No Color

The colours are not part of the challenge; ignore them. Make sure you don’t have any whitespace anywhere in the result. Some browsers might not show it.

Thank you dloser ;)

But have just added some letter and some caracter whit no space for sure at this and have what i want: same in box but incompleted.
I don’t know where i’m wrong but i know i’m wrong.

You might want to try that in couple of other browsers just to see how the output is displayed in each browser.

Thank’s i’m go to try that Gokou ;)

it’s not the browser, i don’t remeber having colors either :p
you can have that output but with a wrong input, at least i did :p
try variations it might help; good luck :)

Thank’s for luck, but i need more just luck to pass him !!!

be careful not to overthink it,
it’s not that complicated, try again with the ‘'hiding’‘ thing :p it’s an easy way to solve it, i'am not even sure there are many ways in fact :p

Thank you Chezare but i have try some changes but that doesn’t work

I don’t think it’s Spoiler cause that don’t work

My input is that

<script>alert(‘HackThis!!’);</script>

My output :

If i change for that change little the color or maybe the format but always same result ; No good !!!

Sure have try all leters and caracters and numbers !!! almost :P

Try to figure out what the filter is actually doing. That should make it clear(er) what needs to be done. Check the source for the actual output; it’s not about the rendered output.

Also, something not working doesn’t mean it cannot be a spoiler. At least put spoiler tags ([ spoiler ]…[ /spoiler ], no spaces here too :p) around your input.

as dloser said try to figure out what the filter does.
you’re close to the answer
wish i could help you more :p

thank you dudes !!!

Now I know what to do for my spoiler input;)

Now i have to pass this level whit your help i think, OK ,i’m try to understand what going on between my input and the output !!!

Same problemo. I don’t know if this is a spoiler or completely irrelevant but I notice that there is a hidden input in the form with a base 64 number called token. Is that important. I tried setting it to null and stuff like that - no avail. Am I barking up the wrong tree?

@_simple_sam

I don’t think that the token is relevant.
From what i know, the token is used to help protect against CSRF(Cross Site Request Forgery) attacks.

Aha… so this could well be spoiler. The reason that the characters have colors is they are in different elements. Am I getting warm —

Nope the chatacters colors are irrelevant.Then are only used when coding to make the code look better.I can give you a hint if you want :)

Yes the colors are irrelevant but I think I can get passed the encoding using the same idea. I’ll try it out. If I’m still stuck I will get back to you :)

Ok same thing. I can get written in the output the result –>

but still don’t pass the level. I tried using unicode to disguis the angle brackets. Same thing. I am quite stuck. Definitely hint time!

Since this level is not a real world scenario, only certain answers will work.
What you are doing may work in a real scenario,but since the levels are simulated only the right answer will work

undeundetectedtected

It doesnt have to be that complicated.
Keep this in mind
undeundetectedtected

undeundetectedtected
Have see this about 100 times in forum but maybe i’m to dumb for underunderstandstand :)

You and me both papashow. No Idea what to do …

yep !!! i love this website but that not my way to learn cause have a picturememory and here i’m lost now !!! i’m learning python and you have for learnong to cause is forforcedced !!! hihihihi good luck dude…

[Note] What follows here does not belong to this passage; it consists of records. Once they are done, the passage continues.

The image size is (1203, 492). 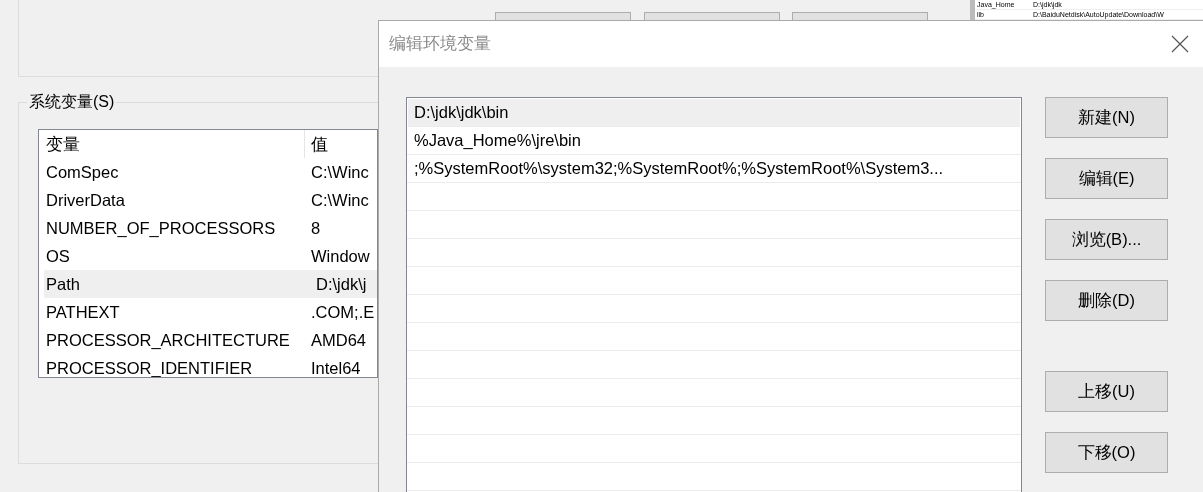 I want to click on table-cell-text: 8, so click(x=316, y=228).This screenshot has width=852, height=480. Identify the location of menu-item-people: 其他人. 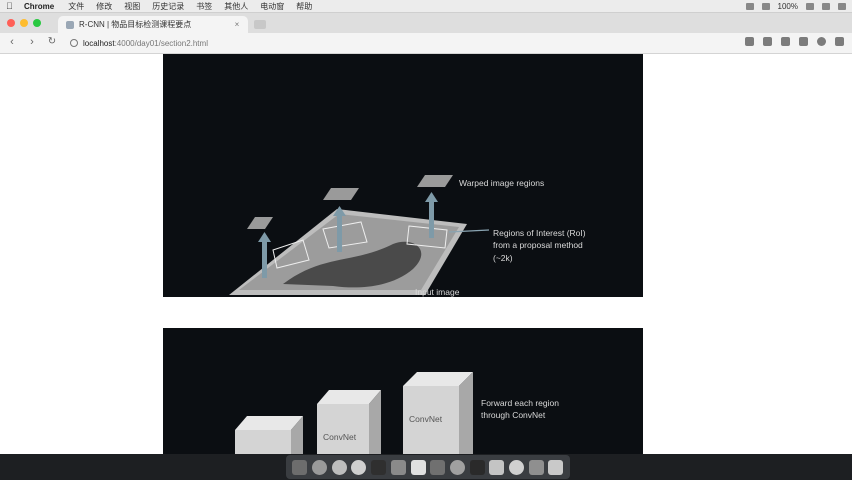
(236, 6).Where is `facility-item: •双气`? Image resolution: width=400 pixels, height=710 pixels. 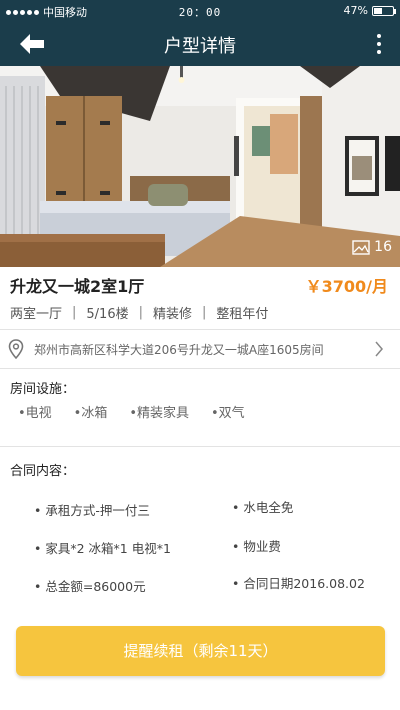 facility-item: •双气 is located at coordinates (228, 414). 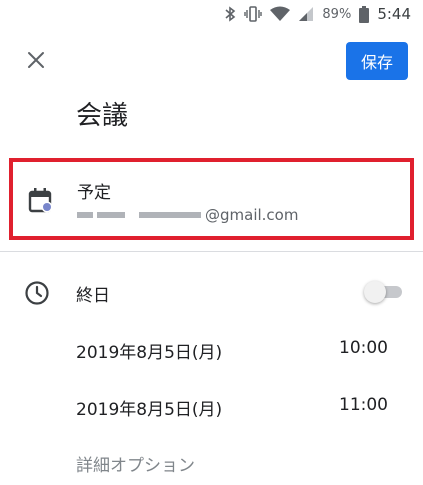 What do you see at coordinates (375, 292) in the screenshot?
I see `toggle-thumb` at bounding box center [375, 292].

You don’t need the colors you just have to do alterations until you get it right. I had that script in the output but didnt work. I Tried many times with different techniques until I got it right.

Contrary to what has been said, this level is a “real-world scenario” and not simulated. The goal is to have code executed, so the output has to be such that your browser does indeed show an alert message. The goal is not to have the target code (with or without colours) shown on the page.

As I said before, figure out what is actually happening. Try various inputs and see what the output is. It should be pretty clear what happens. Once you know what happens, play with that to use it to your advantage.

@dloser
When I said that the level is simulated, I meant that the answer is simulated.
Any javascript code that is still valid after filtering will run successfully,but the website will not accept it as an answer.

And the goal isn’t to execute js code,it is to execute the supplied js code

Well, I’d say the main goal is to execute code, but, for the sake of being able to check the solution easily, specific code is required. In other words, the essence is not in being able to get the exact output, but in being able to exploit the filter.

Simulation is when instead of actually executing (vulnerable) code, you execute some (safe) approximation (e.g. nothing but a simple check on the input). In this case the vulnerable code is really executed. That the solution is verified with a simple check afterwards is not sufficient to call it simulated.

So then the challenge is to get the code to execute? Is there syntactically therefore more than one exact line of code that could achieve that result. Or are the filters set in such a way that there is only one exact line of code that will work?

There are many inputs that result in code execution. There is only one that is accepted as the solution and that is the exact one that is given in the challenge description.

Hi d ;) , ok guy’s where i can learn something about chage this code, maybe read about java ???

You are making me cry now… This has nothing to do with Java whatsoever.